[EXTRACTED RECORDS — start]

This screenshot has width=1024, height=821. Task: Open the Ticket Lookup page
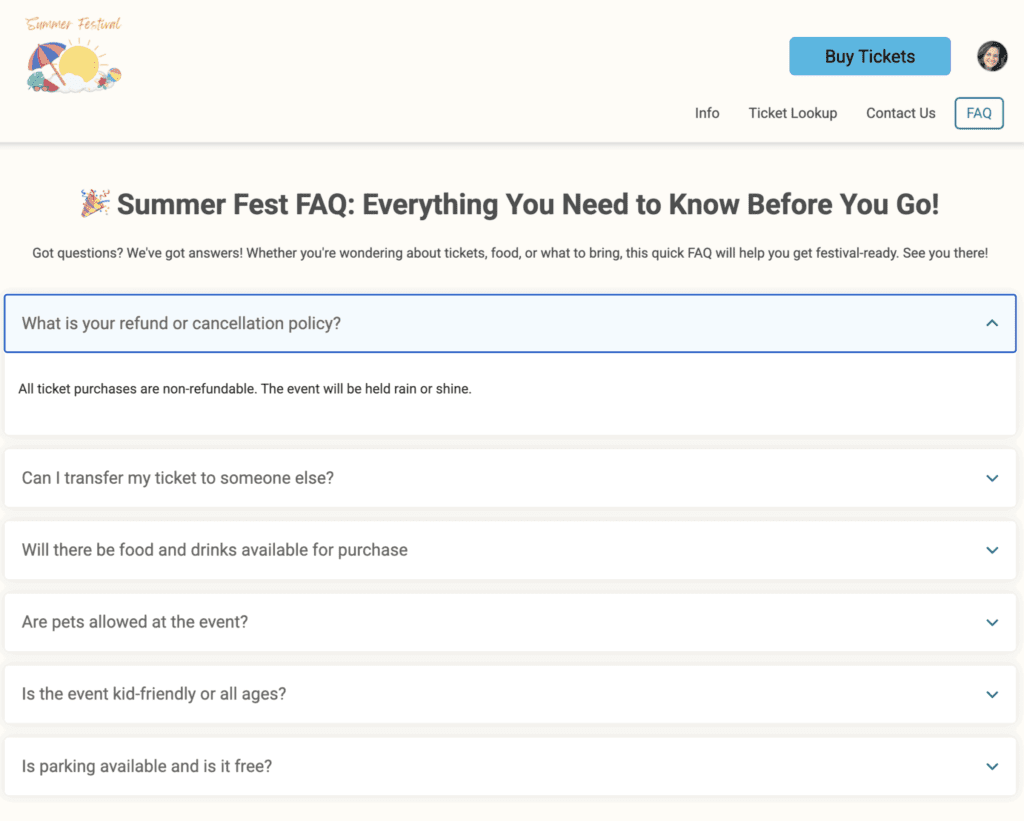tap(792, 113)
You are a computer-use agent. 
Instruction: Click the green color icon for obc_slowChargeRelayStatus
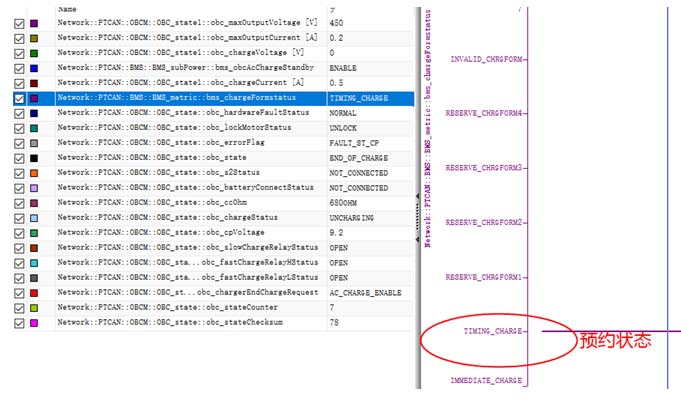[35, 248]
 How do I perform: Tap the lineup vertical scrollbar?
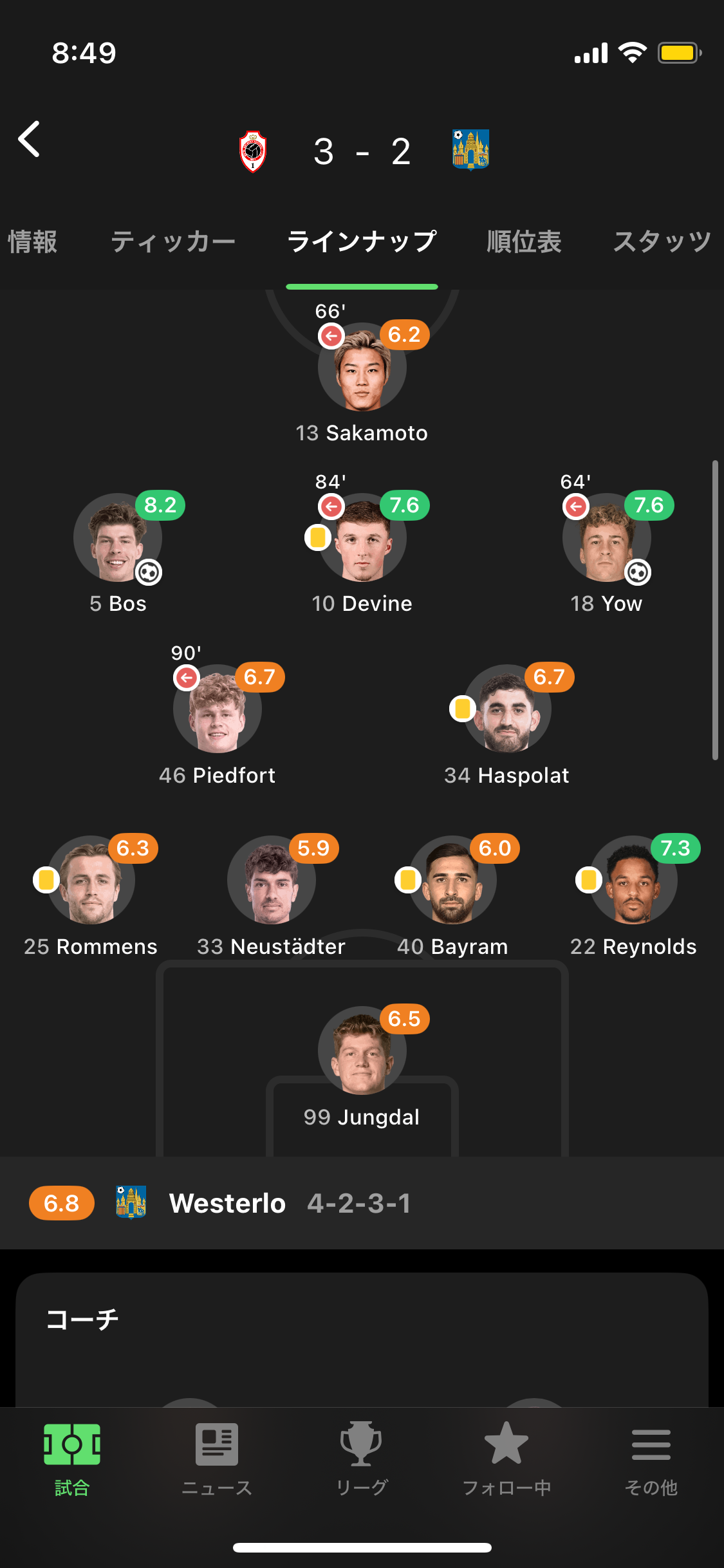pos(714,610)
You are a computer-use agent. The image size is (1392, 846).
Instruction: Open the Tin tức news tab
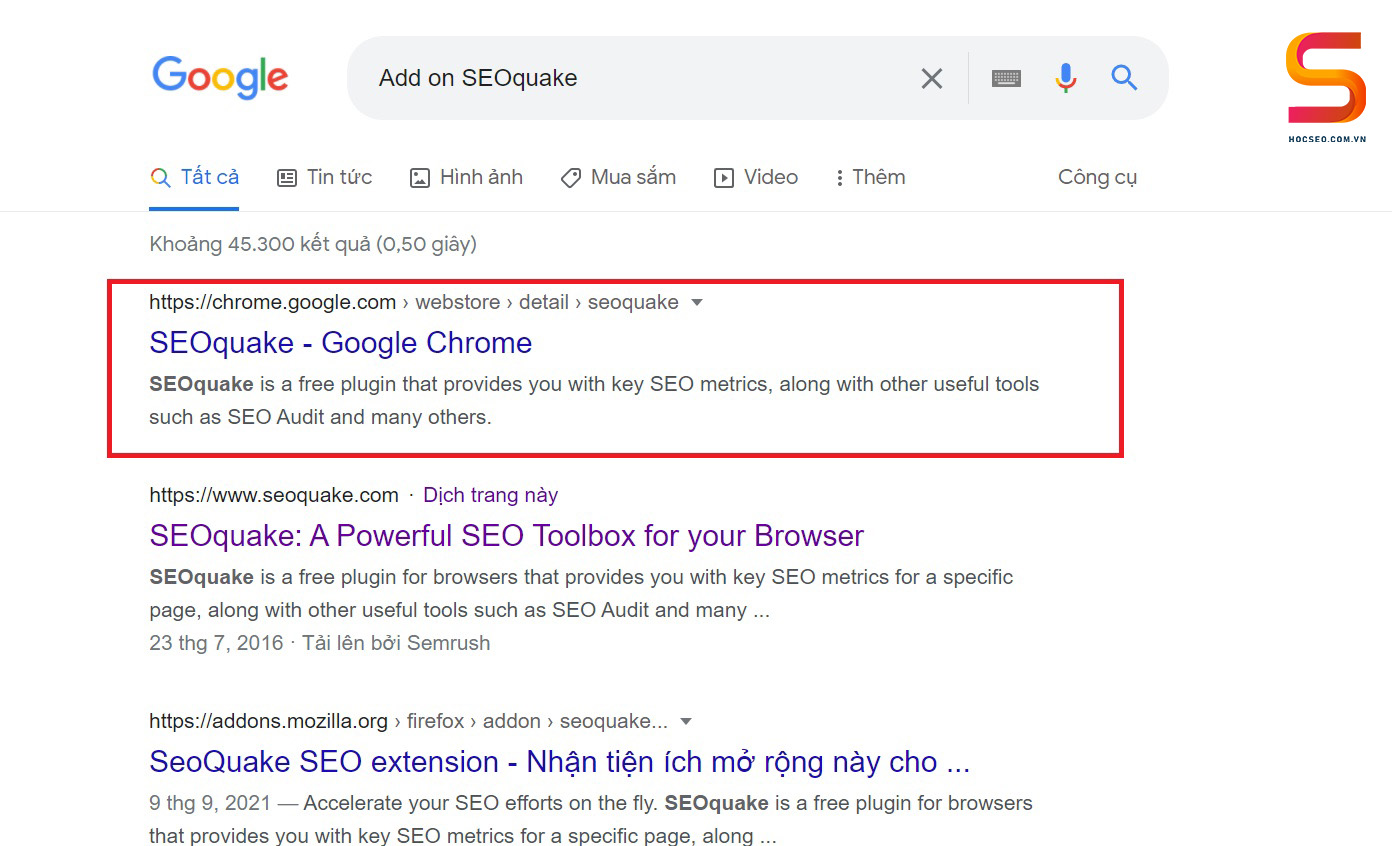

[EXTRACTED RECORDS — finish]

## ASSIGNED TASK
Write out all of the data above exactly, pictures excluded.

## OUTPUT OF THE EXERCISE
This screenshot has width=1024, height=821. Task: Open the Ticket Lookup page
tap(792, 113)
You are a computer-use agent. 
Instruction: Click the green color icon for obc_slowChargeRelayStatus
[35, 248]
 How do I perform: Tap the lineup vertical scrollbar?
pos(714,610)
You are a computer-use agent. The image size is (1392, 846).
Instruction: Open the Tin tức news tab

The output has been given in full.